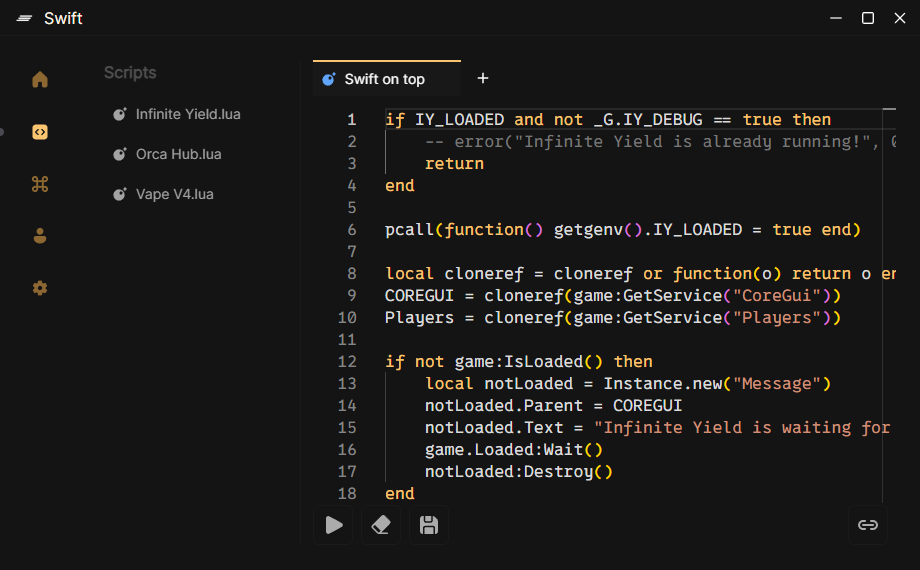Open Vape V4.lua script
This screenshot has height=570, width=920.
[174, 194]
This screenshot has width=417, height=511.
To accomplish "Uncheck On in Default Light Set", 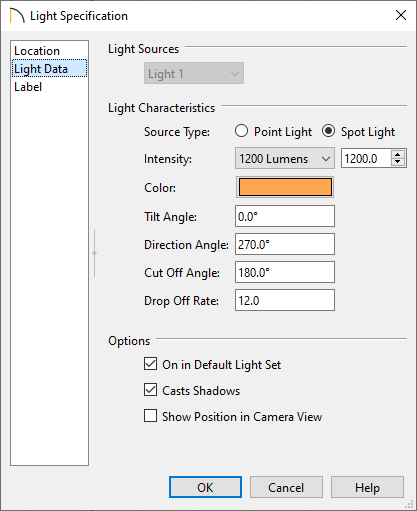I will point(151,364).
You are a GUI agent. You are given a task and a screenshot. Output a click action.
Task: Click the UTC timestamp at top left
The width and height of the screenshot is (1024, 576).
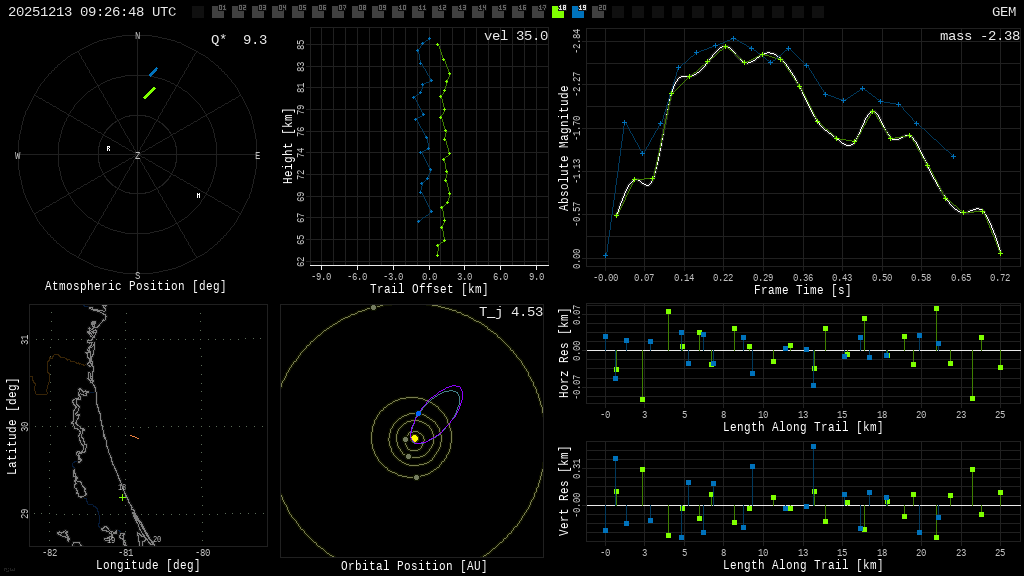click(x=92, y=12)
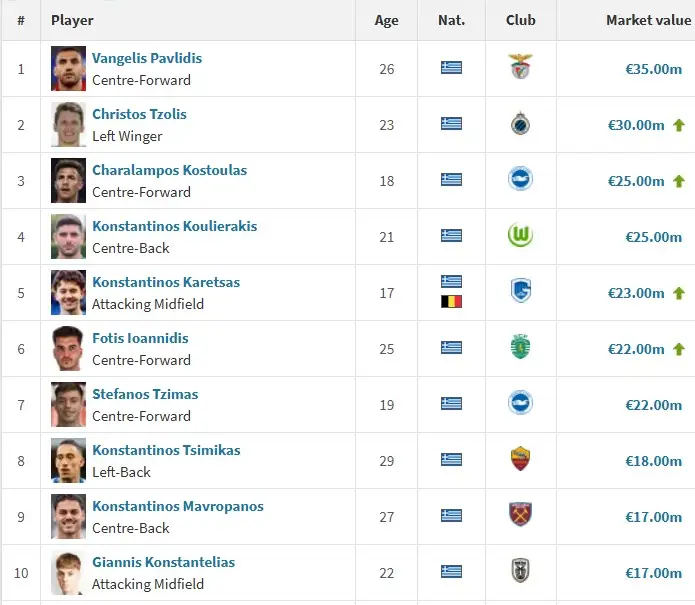The height and width of the screenshot is (605, 695).
Task: Open Christos Tzolis player profile link
Action: click(x=139, y=114)
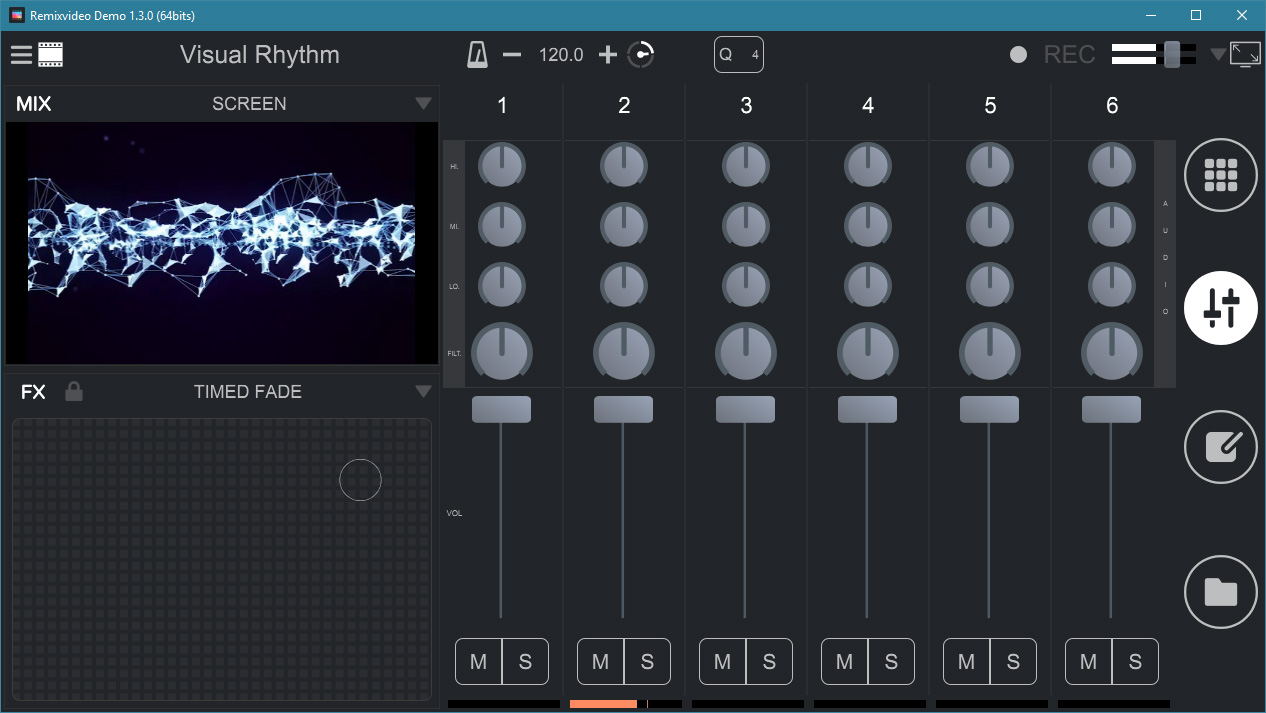The width and height of the screenshot is (1266, 713).
Task: Expand the MIX screen dropdown arrow
Action: (x=423, y=104)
• • • • • • •
* About this exercise *
Give back an exact copy of only the lines from the one with "Task: Click the UTC timestamp at top left" through the final line of the material, both included. Pictures do not belong in it.

* Final answer *
Task: Click the UTC timestamp at top left
The width and height of the screenshot is (1024, 576).
click(x=92, y=12)
The height and width of the screenshot is (605, 695).
Task: Open Christos Tzolis player profile link
Action: click(x=139, y=114)
The width and height of the screenshot is (1266, 713).
Task: Expand the MIX screen dropdown arrow
Action: (x=423, y=104)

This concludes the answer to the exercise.